Try it: Repeat every record word for word and omit the images.

*** Opening Excerpted data ***

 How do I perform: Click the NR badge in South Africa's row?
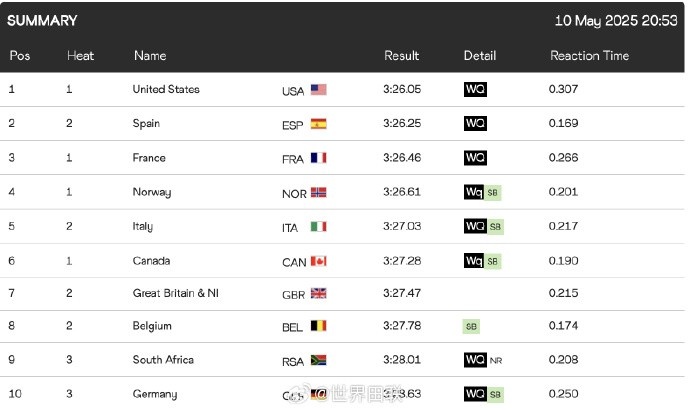(496, 360)
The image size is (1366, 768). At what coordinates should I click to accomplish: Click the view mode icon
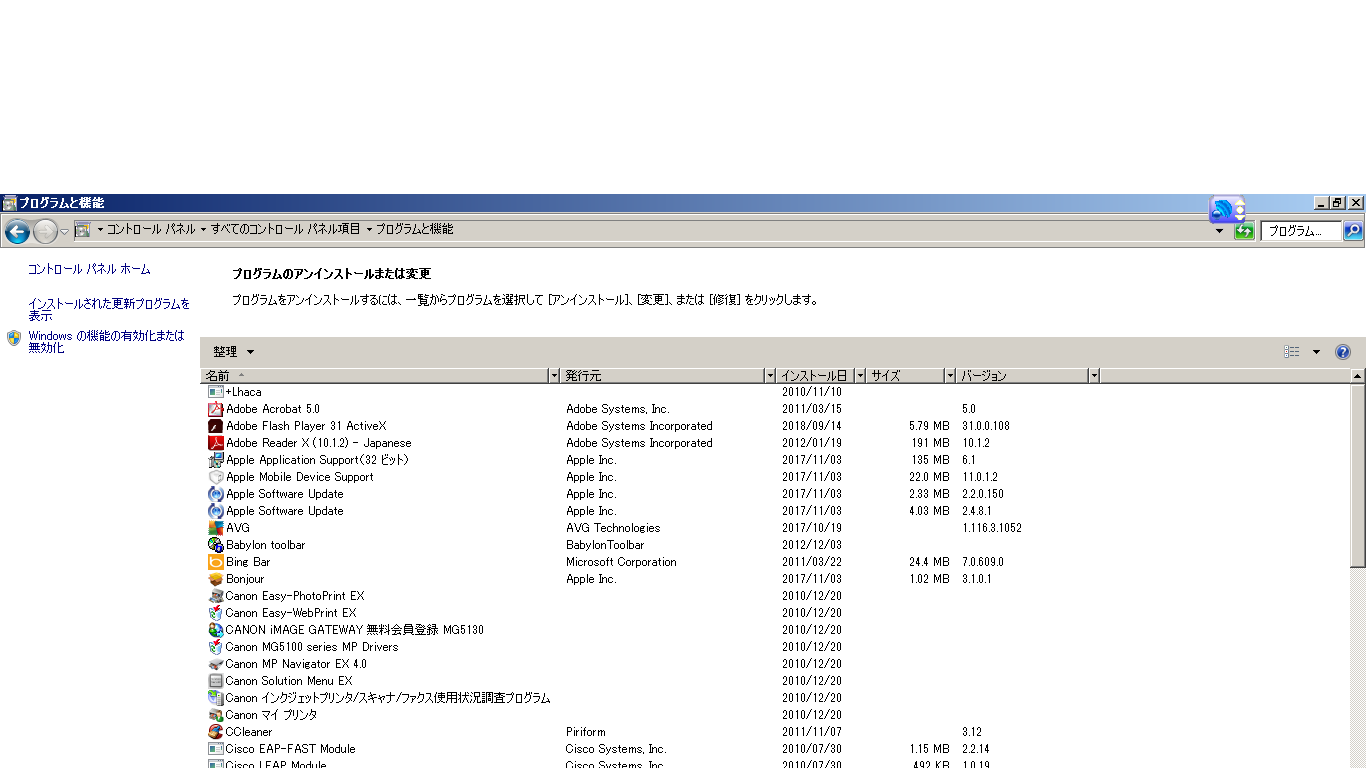pos(1292,352)
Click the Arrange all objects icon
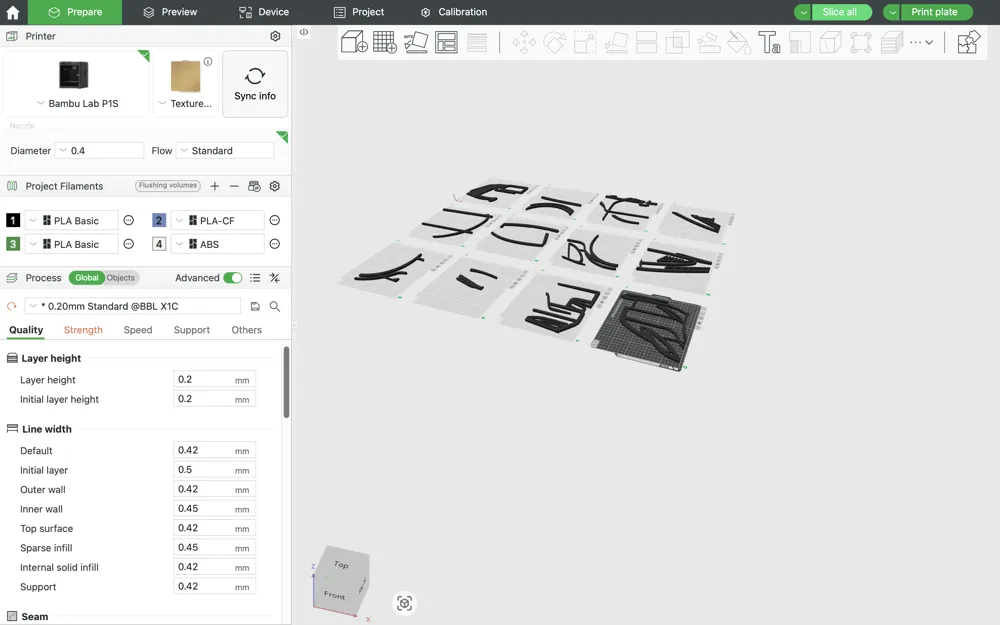This screenshot has height=625, width=1000. tap(446, 43)
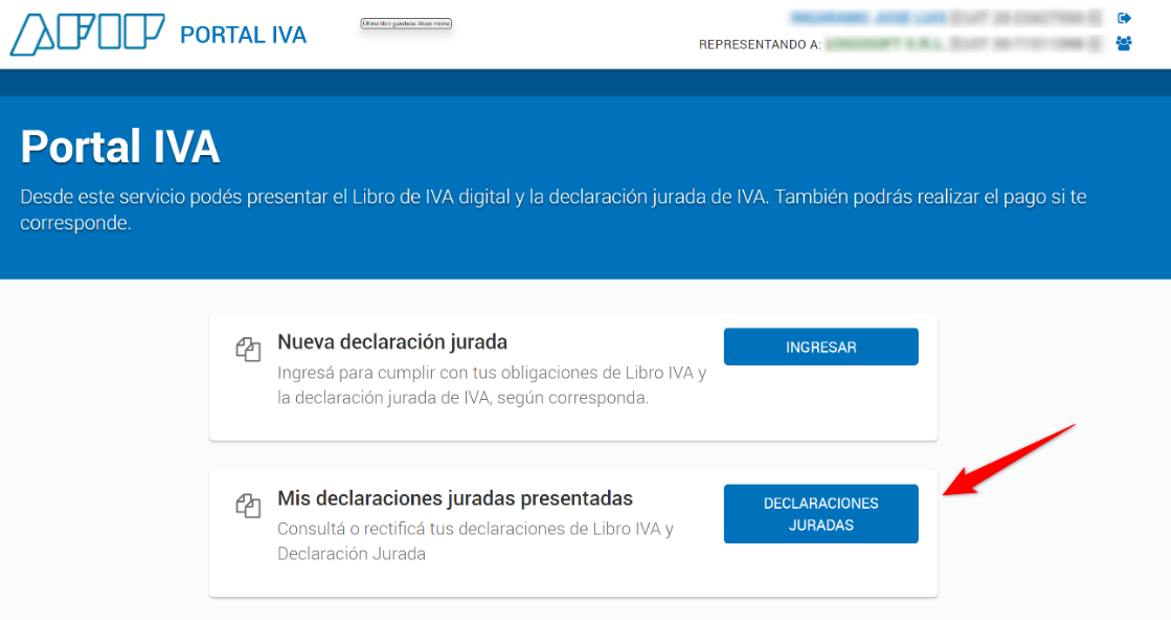Open the DECLARACIONES JURADAS button
Image resolution: width=1171 pixels, height=620 pixels.
pos(820,514)
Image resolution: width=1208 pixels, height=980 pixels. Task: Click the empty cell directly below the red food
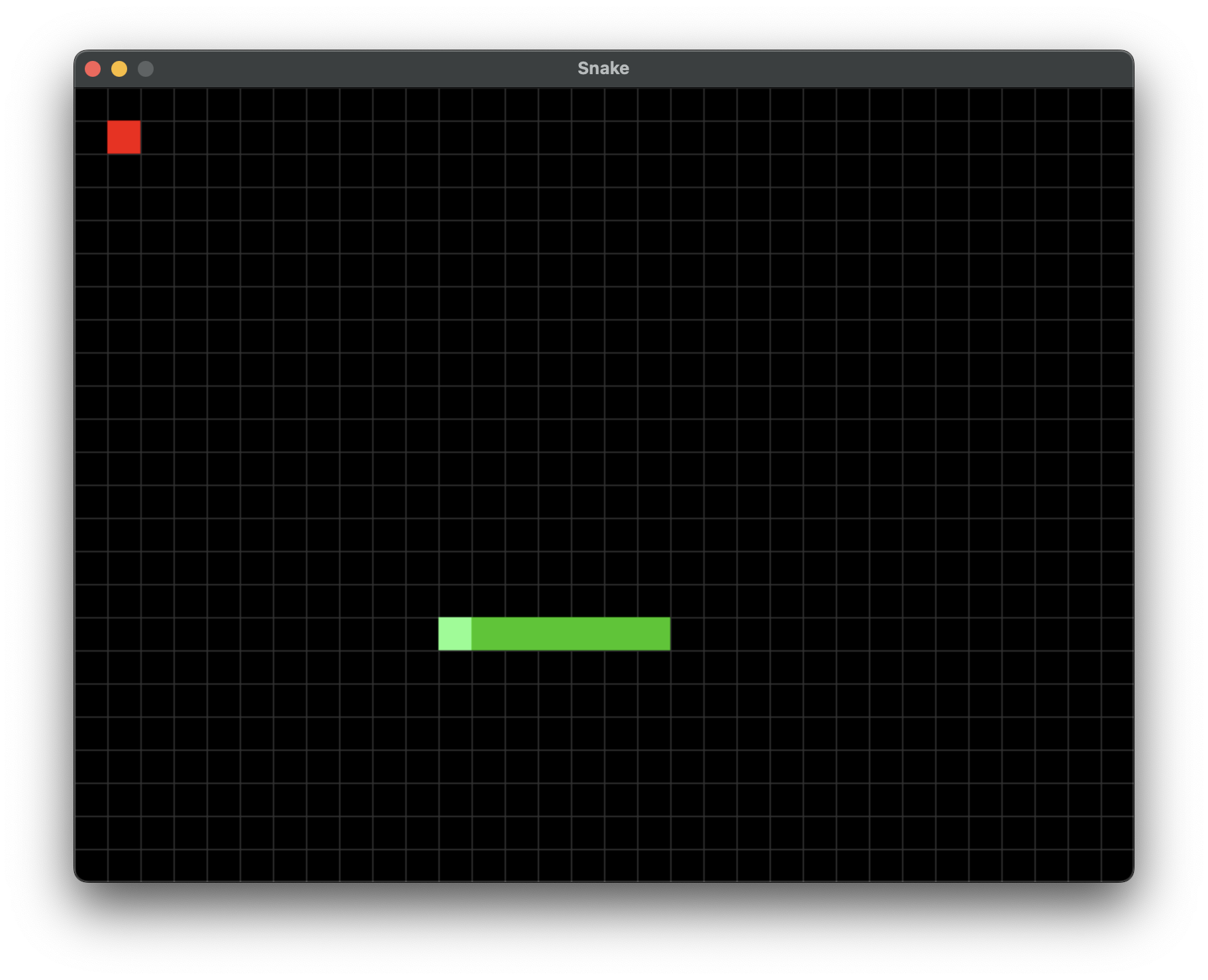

*** Closing Excerpted data ***

Answer to this task:
 How do I perform: Click the NR badge in South Africa's row?
(496, 360)
The image size is (1366, 768). At what coordinates should I click to accomplish: Click the view mode icon
pos(1292,352)
Click the Arrange all objects icon
This screenshot has height=625, width=1000. tap(446, 43)
Open the DECLARACIONES JURADAS button
Image resolution: width=1171 pixels, height=620 pixels.
pos(820,514)
Image resolution: width=1208 pixels, height=980 pixels. Task: Click the empty cell directly below the red food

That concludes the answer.